Synaptic phosphoproteome modifications and cortical circuit dysfunction are linked to the early-stage progression of alpha-synuclein aggregation.

Cortical dysfunction is increasingly recognized as a major contributor to the non-motor symptoms associated with Parkinson's disease (PD) and other synucleinopathies. Although functional alterations in cortical circuits have been observed in preclinical PD models, the underlying molecular mechanisms are unclear. To bridge this knowledge gap, we investigated tissue-level changes in the cortices of rats and mice treated with alpha-synuclein (aSyn) seeds using a multi-omics approach. Our study revealed significant phosphoproteomic changes, but not global proteomic or lipid profiling changes, in the rat sensorimotor cortex 3 months after intrastriatal injection with aSyn preformed fibrils (PFFs). Gene ontology analysis of the phosphoproteomic data indicated that PFF administration impacted pathways related to synaptic transmission and cytoskeletal organization. Similar phosphoproteomic perturbations were observed in the sensorimotor cortex of mice injected intrastriatally or intracortically with aSyn PFFs.

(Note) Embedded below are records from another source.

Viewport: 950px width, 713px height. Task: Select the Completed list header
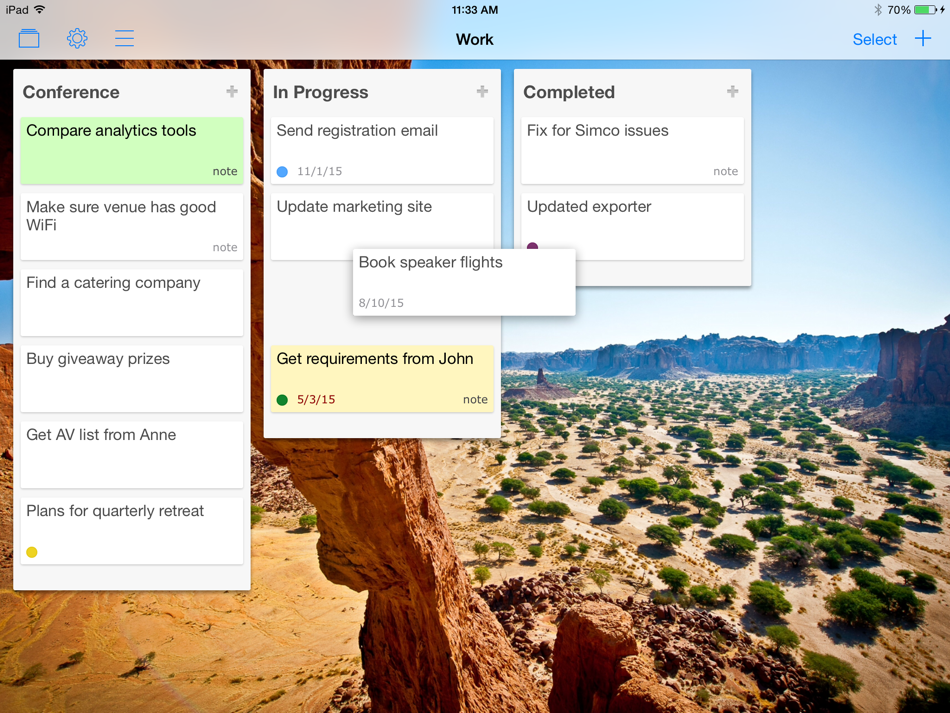(569, 92)
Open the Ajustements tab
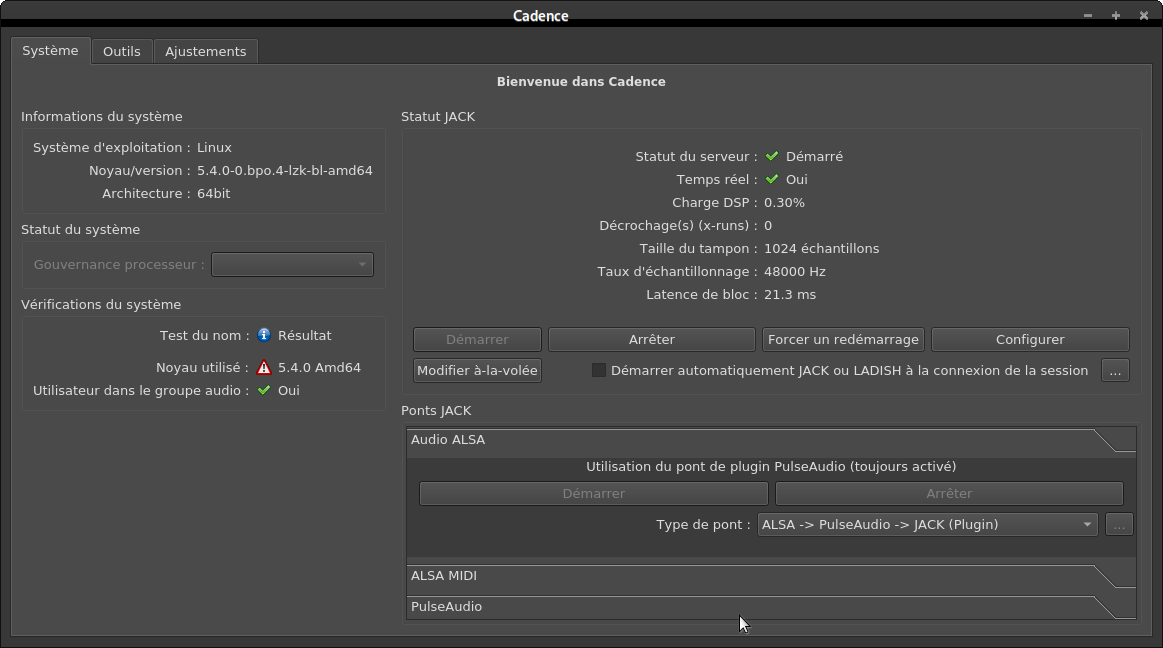The image size is (1163, 648). coord(206,51)
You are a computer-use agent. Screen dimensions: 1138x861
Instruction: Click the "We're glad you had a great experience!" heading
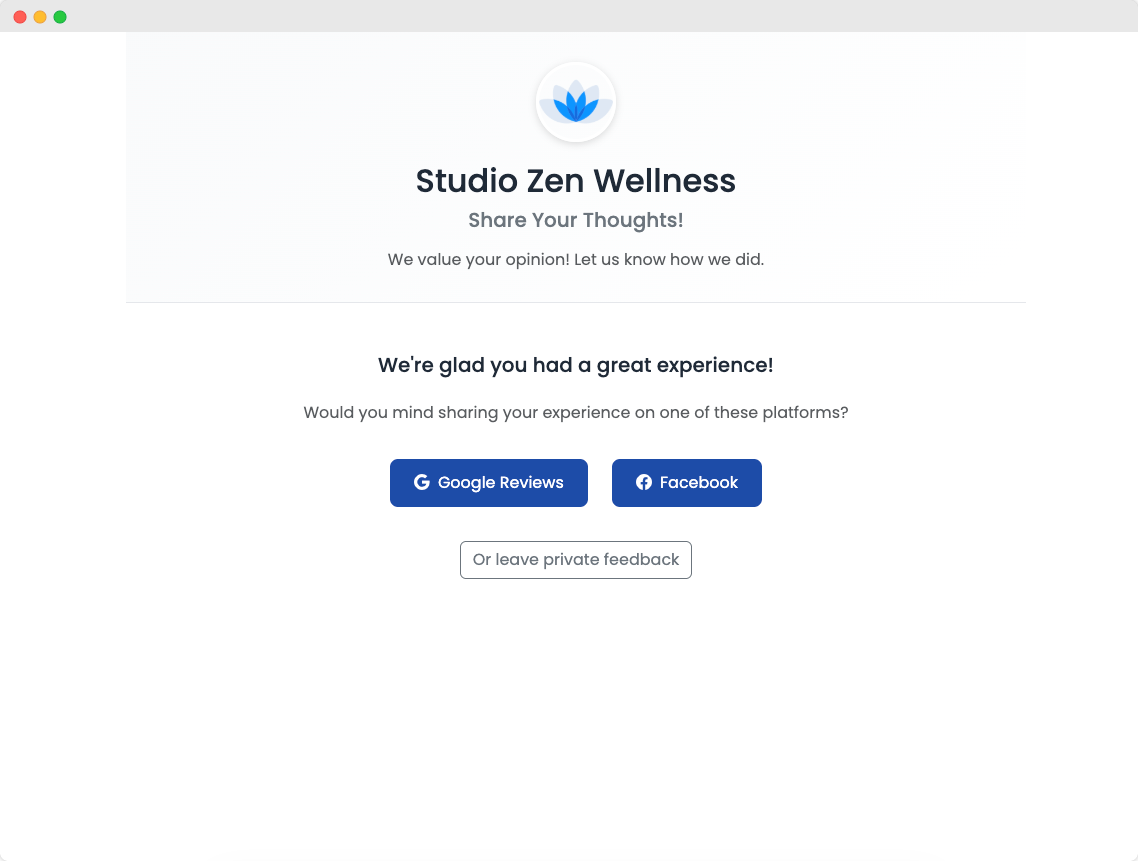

Functional analyses demonstrated increased neuronal firing rates and enhanced spike-spike coherence in the sensorimotor cortices of PFF-treated mice, indicating seed-dependent cortical circuit dysfunction. Bioinformatic analysis of the altered phosphosites suggested the involvement of several kinases, including casein kinase-2 (CK2), which has been previously implicated in PD pathology. Collectively, these findings highlight the importance of phosphorylation-mediated signaling pathways in the cortical response to aSyn pathology spread in PD and related synucleinopathies, setting the stage for developing new therapeutic strategies.